THE RECORDS: Begin
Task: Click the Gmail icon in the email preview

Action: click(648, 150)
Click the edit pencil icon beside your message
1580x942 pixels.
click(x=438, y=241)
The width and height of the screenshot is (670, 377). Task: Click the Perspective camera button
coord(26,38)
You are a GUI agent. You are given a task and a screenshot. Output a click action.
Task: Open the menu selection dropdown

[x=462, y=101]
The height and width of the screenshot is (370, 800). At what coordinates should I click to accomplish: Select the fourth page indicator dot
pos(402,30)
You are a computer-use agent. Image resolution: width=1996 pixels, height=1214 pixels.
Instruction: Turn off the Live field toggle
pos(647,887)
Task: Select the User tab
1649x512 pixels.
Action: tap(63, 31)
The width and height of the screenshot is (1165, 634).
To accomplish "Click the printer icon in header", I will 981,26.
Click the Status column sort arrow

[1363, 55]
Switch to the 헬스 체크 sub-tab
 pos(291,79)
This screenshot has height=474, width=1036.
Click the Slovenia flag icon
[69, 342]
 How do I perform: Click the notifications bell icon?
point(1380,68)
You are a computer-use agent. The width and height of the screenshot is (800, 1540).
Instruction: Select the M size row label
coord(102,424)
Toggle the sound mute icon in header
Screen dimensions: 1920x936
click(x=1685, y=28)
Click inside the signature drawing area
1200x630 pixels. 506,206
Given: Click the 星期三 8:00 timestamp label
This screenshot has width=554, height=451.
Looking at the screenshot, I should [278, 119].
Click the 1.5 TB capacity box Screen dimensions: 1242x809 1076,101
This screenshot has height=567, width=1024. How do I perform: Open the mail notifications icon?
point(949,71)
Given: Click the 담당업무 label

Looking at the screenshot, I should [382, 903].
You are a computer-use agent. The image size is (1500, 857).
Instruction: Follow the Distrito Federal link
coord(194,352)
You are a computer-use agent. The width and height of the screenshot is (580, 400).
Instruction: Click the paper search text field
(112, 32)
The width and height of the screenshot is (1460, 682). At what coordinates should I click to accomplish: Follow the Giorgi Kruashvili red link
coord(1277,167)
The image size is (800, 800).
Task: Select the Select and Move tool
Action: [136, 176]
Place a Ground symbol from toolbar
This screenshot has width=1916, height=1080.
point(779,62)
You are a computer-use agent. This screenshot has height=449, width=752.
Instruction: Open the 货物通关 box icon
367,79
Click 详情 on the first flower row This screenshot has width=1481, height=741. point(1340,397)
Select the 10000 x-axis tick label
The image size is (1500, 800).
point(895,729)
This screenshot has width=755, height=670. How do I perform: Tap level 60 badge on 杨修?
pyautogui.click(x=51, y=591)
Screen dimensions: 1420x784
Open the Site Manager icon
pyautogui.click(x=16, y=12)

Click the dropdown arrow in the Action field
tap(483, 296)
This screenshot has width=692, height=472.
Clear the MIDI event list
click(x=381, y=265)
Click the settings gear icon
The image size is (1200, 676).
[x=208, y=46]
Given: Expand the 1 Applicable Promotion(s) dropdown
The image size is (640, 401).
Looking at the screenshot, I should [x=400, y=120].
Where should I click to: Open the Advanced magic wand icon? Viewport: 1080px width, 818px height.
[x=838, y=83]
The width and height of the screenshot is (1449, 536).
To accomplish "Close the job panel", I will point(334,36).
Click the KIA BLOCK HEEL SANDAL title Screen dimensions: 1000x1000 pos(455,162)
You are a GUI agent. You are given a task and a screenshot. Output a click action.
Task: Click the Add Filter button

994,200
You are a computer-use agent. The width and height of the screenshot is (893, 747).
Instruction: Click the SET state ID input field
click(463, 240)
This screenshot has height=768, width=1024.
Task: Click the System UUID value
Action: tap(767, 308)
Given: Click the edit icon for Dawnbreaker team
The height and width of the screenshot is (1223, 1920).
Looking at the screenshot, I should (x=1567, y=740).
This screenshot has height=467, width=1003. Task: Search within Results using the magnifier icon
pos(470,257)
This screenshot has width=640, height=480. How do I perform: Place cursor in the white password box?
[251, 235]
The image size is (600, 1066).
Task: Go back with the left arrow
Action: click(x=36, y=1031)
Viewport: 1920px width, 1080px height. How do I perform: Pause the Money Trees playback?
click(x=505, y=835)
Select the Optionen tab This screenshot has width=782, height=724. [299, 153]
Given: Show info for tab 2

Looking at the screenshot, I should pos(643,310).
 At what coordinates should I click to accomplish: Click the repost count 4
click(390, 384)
THE RECORDS: End
WHAT YOU WILL DO. The required output is every line above that contains the string "computer".

OUTPUT BELOW.
You are a computer-use agent. Image resolution: width=1996 pixels, height=1214 pixels.
You are a computer-use agent. The width and height of the screenshot is (800, 1540).
You are a computer-use agent. The image size is (1500, 857).
You are a computer-use agent. The width and height of the screenshot is (580, 400).
You are a computer-use agent. This screenshot has height=449, width=752.
You are a computer-use agent. The width and height of the screenshot is (893, 747).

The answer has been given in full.